To the editor:
In response to the editorial of the Feb. 8, 2018 in the Thunder Bay Source.
Thank you for providing an opportunity to respond to your editorial of Feb. 8, 2018 “Levy hike rings false” where you correctly identified administration recommendation on the use of reserves but did not provide any of the contexts on which the final decision was made.
The background information that puts the whole question in perspective was provided and kindly published on your editorial page of the Feb. 1, 2018 Thunder Bay Source “Budget Streamlined”. In that article, I provided the background and the reasons why the city started a three-year budget process along with ongoing operational reviews and efficiencies that generated savings and budget surpluses of $2.4 and $2.8 million for two years in a row.
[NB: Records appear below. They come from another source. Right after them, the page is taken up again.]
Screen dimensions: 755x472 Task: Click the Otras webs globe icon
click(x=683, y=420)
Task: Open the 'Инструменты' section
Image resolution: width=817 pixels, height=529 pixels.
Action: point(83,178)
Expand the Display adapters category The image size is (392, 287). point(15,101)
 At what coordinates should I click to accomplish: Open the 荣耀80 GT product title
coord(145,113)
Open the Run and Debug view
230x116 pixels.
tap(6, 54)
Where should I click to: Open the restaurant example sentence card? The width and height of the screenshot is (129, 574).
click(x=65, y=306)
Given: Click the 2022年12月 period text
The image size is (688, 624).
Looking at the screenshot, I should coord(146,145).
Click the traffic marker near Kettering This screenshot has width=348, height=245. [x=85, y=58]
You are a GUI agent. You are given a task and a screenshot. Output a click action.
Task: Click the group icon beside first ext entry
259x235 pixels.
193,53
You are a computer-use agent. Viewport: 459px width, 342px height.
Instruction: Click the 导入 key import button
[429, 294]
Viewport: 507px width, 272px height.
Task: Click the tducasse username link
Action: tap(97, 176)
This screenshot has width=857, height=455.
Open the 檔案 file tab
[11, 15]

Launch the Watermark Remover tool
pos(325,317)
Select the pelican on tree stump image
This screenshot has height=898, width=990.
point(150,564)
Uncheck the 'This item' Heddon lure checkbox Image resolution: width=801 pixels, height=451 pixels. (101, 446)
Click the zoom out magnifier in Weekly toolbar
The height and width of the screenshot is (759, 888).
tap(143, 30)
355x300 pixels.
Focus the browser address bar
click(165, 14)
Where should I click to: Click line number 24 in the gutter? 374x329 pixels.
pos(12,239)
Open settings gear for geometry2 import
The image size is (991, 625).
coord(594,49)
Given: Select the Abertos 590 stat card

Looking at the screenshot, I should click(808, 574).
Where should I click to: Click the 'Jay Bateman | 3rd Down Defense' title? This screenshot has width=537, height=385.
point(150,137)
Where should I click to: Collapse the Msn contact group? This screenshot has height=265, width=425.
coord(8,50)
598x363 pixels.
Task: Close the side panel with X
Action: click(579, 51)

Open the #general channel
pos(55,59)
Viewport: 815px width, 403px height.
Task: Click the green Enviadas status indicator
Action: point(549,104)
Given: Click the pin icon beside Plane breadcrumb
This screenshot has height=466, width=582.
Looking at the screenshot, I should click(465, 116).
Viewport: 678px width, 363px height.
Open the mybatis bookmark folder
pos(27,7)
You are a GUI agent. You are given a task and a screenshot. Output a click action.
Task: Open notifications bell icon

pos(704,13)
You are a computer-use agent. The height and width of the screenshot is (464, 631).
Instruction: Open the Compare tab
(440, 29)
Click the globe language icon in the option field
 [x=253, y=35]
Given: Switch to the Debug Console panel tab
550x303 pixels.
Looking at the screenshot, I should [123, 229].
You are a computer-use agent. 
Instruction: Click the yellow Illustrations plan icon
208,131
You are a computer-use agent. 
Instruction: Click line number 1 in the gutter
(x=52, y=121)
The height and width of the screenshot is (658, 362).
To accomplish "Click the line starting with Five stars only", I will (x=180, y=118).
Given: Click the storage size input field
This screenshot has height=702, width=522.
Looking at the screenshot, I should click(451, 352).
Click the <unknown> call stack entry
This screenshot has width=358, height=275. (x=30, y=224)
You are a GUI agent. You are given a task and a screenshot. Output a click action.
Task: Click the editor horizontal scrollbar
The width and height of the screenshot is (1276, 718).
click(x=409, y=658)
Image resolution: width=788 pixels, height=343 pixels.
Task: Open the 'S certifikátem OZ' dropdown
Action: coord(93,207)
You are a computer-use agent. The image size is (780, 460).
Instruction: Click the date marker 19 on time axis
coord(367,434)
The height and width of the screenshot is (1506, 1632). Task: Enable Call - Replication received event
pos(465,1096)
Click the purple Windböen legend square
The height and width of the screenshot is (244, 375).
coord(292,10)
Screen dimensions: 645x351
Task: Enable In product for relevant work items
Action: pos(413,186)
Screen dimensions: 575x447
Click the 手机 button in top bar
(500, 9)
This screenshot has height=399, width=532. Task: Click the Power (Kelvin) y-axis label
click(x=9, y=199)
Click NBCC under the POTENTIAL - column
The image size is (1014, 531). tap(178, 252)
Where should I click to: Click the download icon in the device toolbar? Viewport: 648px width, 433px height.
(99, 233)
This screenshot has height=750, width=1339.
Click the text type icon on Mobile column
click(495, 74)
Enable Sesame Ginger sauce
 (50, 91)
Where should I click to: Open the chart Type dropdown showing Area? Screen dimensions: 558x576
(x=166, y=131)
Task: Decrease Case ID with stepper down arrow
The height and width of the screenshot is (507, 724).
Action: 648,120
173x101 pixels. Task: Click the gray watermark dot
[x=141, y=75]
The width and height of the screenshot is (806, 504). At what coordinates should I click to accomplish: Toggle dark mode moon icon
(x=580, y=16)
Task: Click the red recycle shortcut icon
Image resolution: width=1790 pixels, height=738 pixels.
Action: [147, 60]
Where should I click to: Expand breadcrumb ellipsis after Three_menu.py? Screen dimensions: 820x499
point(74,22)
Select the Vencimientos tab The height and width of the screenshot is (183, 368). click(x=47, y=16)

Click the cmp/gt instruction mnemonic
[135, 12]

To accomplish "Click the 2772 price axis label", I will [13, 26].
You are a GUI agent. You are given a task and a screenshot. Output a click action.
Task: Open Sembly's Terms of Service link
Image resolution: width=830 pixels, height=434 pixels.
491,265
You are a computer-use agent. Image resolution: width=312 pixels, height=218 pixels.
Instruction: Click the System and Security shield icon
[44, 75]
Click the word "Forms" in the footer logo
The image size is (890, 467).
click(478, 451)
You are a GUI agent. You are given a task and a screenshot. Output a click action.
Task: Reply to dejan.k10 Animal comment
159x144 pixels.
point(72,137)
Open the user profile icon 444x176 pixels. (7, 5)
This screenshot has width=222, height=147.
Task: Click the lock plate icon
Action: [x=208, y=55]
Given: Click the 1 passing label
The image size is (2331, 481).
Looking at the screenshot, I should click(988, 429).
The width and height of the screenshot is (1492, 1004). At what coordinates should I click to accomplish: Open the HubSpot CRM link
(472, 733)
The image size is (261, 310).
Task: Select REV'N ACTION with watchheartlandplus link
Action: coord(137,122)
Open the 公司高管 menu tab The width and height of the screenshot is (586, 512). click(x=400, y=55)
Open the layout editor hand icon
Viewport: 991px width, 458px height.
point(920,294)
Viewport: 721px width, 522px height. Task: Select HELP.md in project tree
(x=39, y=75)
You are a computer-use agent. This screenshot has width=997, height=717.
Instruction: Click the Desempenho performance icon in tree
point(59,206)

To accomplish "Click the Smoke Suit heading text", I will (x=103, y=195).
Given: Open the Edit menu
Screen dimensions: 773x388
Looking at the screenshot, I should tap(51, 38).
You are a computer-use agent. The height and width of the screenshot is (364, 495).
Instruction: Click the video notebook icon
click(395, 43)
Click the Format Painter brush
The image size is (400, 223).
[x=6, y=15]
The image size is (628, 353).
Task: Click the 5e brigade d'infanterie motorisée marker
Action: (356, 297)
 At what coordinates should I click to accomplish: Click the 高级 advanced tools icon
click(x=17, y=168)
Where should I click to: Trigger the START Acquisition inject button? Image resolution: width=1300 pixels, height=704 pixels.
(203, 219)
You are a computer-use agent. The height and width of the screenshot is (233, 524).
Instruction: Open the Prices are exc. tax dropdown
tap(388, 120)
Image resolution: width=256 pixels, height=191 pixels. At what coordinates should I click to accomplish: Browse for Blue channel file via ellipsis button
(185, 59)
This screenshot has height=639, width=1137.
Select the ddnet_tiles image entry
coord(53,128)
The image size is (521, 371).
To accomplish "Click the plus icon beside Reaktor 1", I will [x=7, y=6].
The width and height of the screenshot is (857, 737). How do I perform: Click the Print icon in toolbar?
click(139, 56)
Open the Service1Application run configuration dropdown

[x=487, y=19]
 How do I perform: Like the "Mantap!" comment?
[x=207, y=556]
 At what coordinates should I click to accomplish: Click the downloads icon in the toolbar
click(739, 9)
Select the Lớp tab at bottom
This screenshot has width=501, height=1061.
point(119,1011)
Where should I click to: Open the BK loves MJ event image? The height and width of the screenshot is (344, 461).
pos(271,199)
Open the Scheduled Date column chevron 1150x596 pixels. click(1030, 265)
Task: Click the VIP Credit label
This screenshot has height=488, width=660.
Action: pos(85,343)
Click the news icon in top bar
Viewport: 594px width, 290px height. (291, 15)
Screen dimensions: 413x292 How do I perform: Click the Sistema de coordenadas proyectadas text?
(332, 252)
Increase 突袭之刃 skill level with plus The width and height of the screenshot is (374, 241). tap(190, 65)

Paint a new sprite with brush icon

Contrary to your assertion that the reduction in the tax levy through the use of surpluses was motivated by an election year, a similar motion in the 2017 budget (a non-election year), was lost on a tie vote. These surpluses were accomplished while we replenished the reserves that you correctly identified as having been depleted between 2012-2014 due to extreme weather and other uncontrollable events like insurance and policing. In fact, the rate stabilization fund was down to $2.5 million just a few years ago and it was sitting at over $10.5 million at the beginning of the 2018 budget process.
Another option that was discussed at length during a healthy debate on the last budget meeting of January 31, 2018 was the need to invest some of the surplus to enhance our roads budget instead of reducing taxes. The case being made and which the majority of Council did not support, was that we are falling behind in our investment in roads, totally neglecting to mention the substantial investment made over the last few years in infrastructure like the storm sewers in Northwood that were done one year ahead of schedule, and especially in preventive road maintenance.
For example, more training and blades for ice conditions like those experienced in the winter of 2016 and over $400,000 extra per year in fixing utility cuts and cracks in the roads on a permanent basis. There are many more but the most obvious one is the recent acquisition of a pothole machine that is already allowing the city’s to fix potholes even in the winter which will make our roads last longer while enhancing the safety of our workers who previously needed a diesel truck behind a 3-person manual operation and cold mix that would not last.
With industry best practices in life-cycle road maintenance showing that $1 invested in maintenance will save $5 in rehabilitation and $10 in reconstruction, such investments are already bearing fruits with a 2017 report ranking 67% of our roads in the good or very good category, while the provincial average is at 50%.
Since the majority of the 2017 surplus of $2.8 million is actually going into reserves, I can only assume that if Council and Administration had not been diligent enough to find such savings, and increased taxes accordingly, then we would not be seeing such editorials or arguments being made? This was a fair and equitable budget with additions in services where needed the most while maintaining an average tax increase of around 2.5% for the last 10 years. As for projected tax increases next year, it is still early in the year and we will stay the course in finding additional savings, with the expectation that whoever is on Council next year, will continue to provide the citizens of Thunder Bay the same type of fiscal responsibility.